October 4, 2009
An Analysis of Frost’s “Choose Something Like a Star” and Keats’ “Bright Star”
Upon a close reading, comparing and contrasting Robert Frost’s “Choose Something Like a Star” and John Keats’ “Bright Star,” has displayed the obvious similarities and differences of the two, but also the subtle implications of deeper similarities based on the lives of the two poets. Both, for their different reasons, based their poems on the steadfastness of a star. There is intimacy present in “Bright Star” versus the public concern in “Choose Something Like a Star.” There is envy of the star in Keats’ poem, where Frost appreciates what “little aid” it does offer us. “Bright Star” is based on the romantic properties of the star, where “Choose Something Like a Star” is primarily, at least initially, concerned with the scientific aspects of it.
Both poets seem very interested in the permanence of the star, using words like “steadfast” to display the simple continuity of the star. In the end of both poems, the stars eternality is what is taken away as important. Although their reasons for admiring the continuity of a star differ, both appreciated how desirable steadiness is. Both Keats and Frost experienced the deaths of close family members, making their specific observations about the eternal star personal.
Keats is interested in immortality, like the star, in order to be forever with his love. However, he is presented with a paradox. Although the star never dies, it is “ …In lone splendour hung aloft the night,” which would make it impossible for Keats to be a star and be with his lover. His poem is punctuated as a single sentence, making it seem as though he has a lot to say without much time, which indicates that he realizes the impossibility of his hopes for eternal life. Another reference to the speed at which human life is lived is the use of the word “ripe,” which has connotations of something perishable. His use of words such as soft, pillow’d, swoon, and breast make the poem sensual. His use of words such as Eremite, ablution, and priestlike make the poem religious. Today it would be unusual for a poet to write about the two in one poem, but in 1819 when the poem was written, the two often went hand in hand.
Frost starts his poem off by lamenting about the obscurity of the star, telling it “Some mystery becomes the proud./But to be wholly taciturn/In your reserve is not allowed,” then asks the star to “Tell us what elements you blend,” obviously curious about the scientific makeup of stars. He beseeches the star to open up and stop hiding its secrets, “Say something! And it says “I burn,”” not the answer he was looking for.
At the conclusion of the poem, Frost realizes that although his original goal has not been met, there is something to be learned from this star. He makes a reference to Keats’ “Bright Star,” saying “And steadfast as Keats’ Eremite,” again, alluding to the solitude and permanence of the star. There is something significant in the steadfastness of a star, he hopes that the world can learn something from its nature and its power to serve as an anchor of permanence and placidity in today’s turbulent world.
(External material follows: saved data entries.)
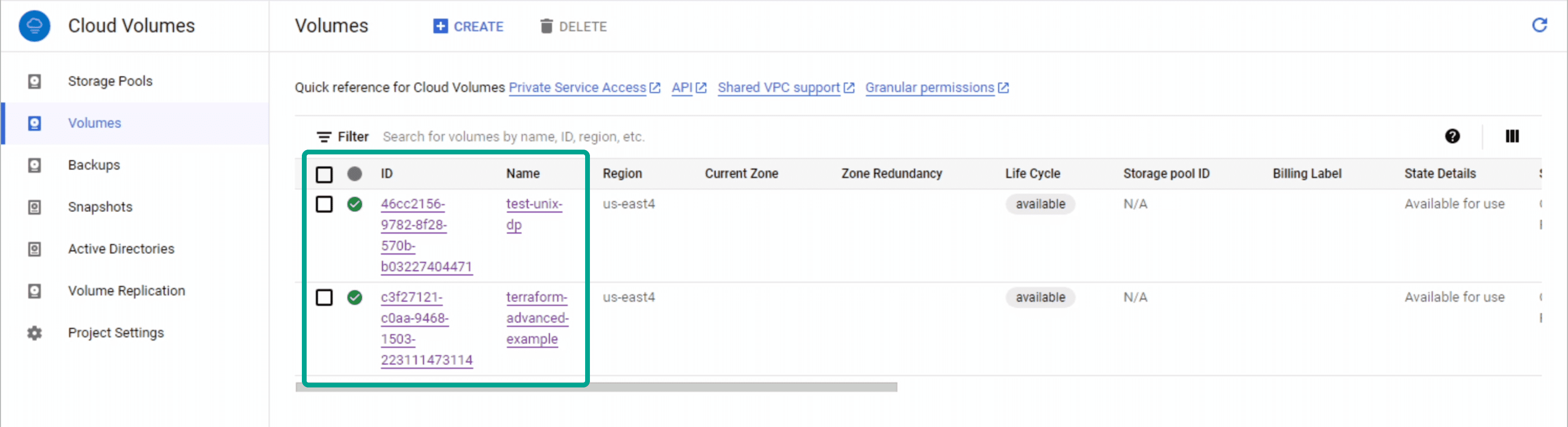Open column display options icon
Image resolution: width=1568 pixels, height=427 pixels.
(1512, 136)
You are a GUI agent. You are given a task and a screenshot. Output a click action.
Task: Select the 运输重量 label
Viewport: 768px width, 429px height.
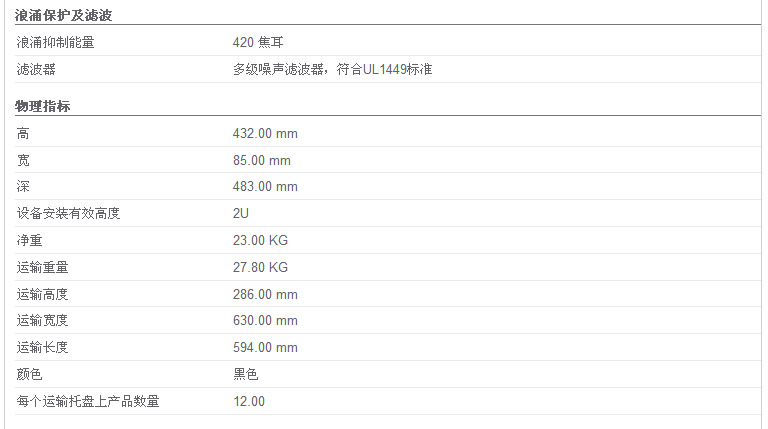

Keats is envious of the long undisturbed life the star will have, wanting that for himself. He does not want to see the beautiful views that stars watch, he only cares about eternal life, and the star, so that he may always be with his love. He says “And so live ever–or else swoon to death,” implying that if he cannot live forever, he will live in the present enjoying his ecstasy.
For both poems, the true focus seems to be of the star, specifically it’s steadiness. The reasons for this focus differ, and the purposes of the poems differ. The versatility of the virtues of a steadfast star can be interpreted many ways, and both of these ways turned into memorable poems.